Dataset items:
-*-*-

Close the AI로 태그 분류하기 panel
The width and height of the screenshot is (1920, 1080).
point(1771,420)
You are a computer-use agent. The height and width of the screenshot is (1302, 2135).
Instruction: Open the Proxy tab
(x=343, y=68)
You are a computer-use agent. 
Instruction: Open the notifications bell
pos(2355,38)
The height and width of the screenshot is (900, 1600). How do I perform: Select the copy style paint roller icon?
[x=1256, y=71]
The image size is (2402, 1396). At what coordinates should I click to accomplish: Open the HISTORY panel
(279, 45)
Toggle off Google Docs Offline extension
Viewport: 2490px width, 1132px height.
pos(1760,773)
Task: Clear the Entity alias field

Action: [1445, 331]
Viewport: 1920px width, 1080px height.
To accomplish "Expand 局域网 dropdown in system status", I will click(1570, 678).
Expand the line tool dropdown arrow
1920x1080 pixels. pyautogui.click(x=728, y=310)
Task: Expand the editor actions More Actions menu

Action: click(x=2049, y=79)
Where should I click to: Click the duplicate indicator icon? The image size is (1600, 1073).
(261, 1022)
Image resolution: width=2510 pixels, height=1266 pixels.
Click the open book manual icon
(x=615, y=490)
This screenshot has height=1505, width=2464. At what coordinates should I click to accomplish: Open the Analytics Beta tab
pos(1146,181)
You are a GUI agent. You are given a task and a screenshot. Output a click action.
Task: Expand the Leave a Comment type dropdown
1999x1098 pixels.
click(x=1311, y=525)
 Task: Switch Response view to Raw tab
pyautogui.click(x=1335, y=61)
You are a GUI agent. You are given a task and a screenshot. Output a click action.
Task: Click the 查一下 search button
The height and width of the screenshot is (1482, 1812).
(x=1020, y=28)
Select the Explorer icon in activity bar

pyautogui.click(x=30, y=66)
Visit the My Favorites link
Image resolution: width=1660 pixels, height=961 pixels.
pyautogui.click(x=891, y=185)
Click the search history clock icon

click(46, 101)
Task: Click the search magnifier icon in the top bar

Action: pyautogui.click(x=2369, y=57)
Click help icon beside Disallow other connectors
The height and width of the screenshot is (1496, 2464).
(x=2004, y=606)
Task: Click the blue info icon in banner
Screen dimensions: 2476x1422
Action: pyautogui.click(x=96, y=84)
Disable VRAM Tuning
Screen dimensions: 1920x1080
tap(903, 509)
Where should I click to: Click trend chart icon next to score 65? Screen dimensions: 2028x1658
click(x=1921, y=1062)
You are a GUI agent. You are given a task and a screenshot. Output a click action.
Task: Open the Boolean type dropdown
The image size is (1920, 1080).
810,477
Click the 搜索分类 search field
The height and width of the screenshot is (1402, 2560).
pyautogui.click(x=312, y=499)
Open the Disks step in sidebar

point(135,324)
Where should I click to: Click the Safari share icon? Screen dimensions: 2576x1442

-*-*-

**Your goal**
With no line skipped, copy the entries exactly as written.

**Solution to this problem**
Close the AI로 태그 분류하기 panel
The width and height of the screenshot is (1920, 1080).
point(1771,420)
You are a computer-use agent. The height and width of the screenshot is (1302, 2135).
Instruction: Open the Proxy tab
(x=343, y=68)
You are a computer-use agent. 
Instruction: Open the notifications bell
pos(2355,38)
The height and width of the screenshot is (900, 1600). How do I perform: Select the copy style paint roller icon?
[x=1256, y=71]
The image size is (2402, 1396). At what coordinates should I click to accomplish: Open the HISTORY panel
(279, 45)
Toggle off Google Docs Offline extension
Viewport: 2490px width, 1132px height.
pos(1760,773)
Task: Clear the Entity alias field

Action: [1445, 331]
Viewport: 1920px width, 1080px height.
To accomplish "Expand 局域网 dropdown in system status", I will click(1570, 678).
Expand the line tool dropdown arrow
1920x1080 pixels. pyautogui.click(x=728, y=310)
Task: Expand the editor actions More Actions menu

Action: click(x=2049, y=79)
Where should I click to: Click the duplicate indicator icon? The image size is (1600, 1073).
(261, 1022)
Image resolution: width=2510 pixels, height=1266 pixels.
Click the open book manual icon
(x=615, y=490)
This screenshot has height=1505, width=2464. At what coordinates should I click to accomplish: Open the Analytics Beta tab
pos(1146,181)
You are a GUI agent. You are given a task and a screenshot. Output a click action.
Task: Expand the Leave a Comment type dropdown
1999x1098 pixels.
click(x=1311, y=525)
 Task: Switch Response view to Raw tab
pyautogui.click(x=1335, y=61)
You are a GUI agent. You are given a task and a screenshot. Output a click action.
Task: Click the 查一下 search button
The height and width of the screenshot is (1482, 1812).
(x=1020, y=28)
Select the Explorer icon in activity bar

pyautogui.click(x=30, y=66)
Visit the My Favorites link
Image resolution: width=1660 pixels, height=961 pixels.
pyautogui.click(x=891, y=185)
Click the search history clock icon

click(46, 101)
Task: Click the search magnifier icon in the top bar

Action: pyautogui.click(x=2369, y=57)
Click help icon beside Disallow other connectors
The height and width of the screenshot is (1496, 2464).
(x=2004, y=606)
Task: Click the blue info icon in banner
Screen dimensions: 2476x1422
Action: pyautogui.click(x=96, y=84)
Disable VRAM Tuning
Screen dimensions: 1920x1080
tap(903, 509)
Where should I click to: Click trend chart icon next to score 65? Screen dimensions: 2028x1658
click(x=1921, y=1062)
You are a GUI agent. You are given a task and a screenshot. Output a click action.
Task: Open the Boolean type dropdown
The image size is (1920, 1080).
810,477
Click the 搜索分类 search field
The height and width of the screenshot is (1402, 2560).
pyautogui.click(x=312, y=499)
Open the Disks step in sidebar

point(135,324)
Where should I click to: Click the Safari share icon? Screen dimensions: 2576x1442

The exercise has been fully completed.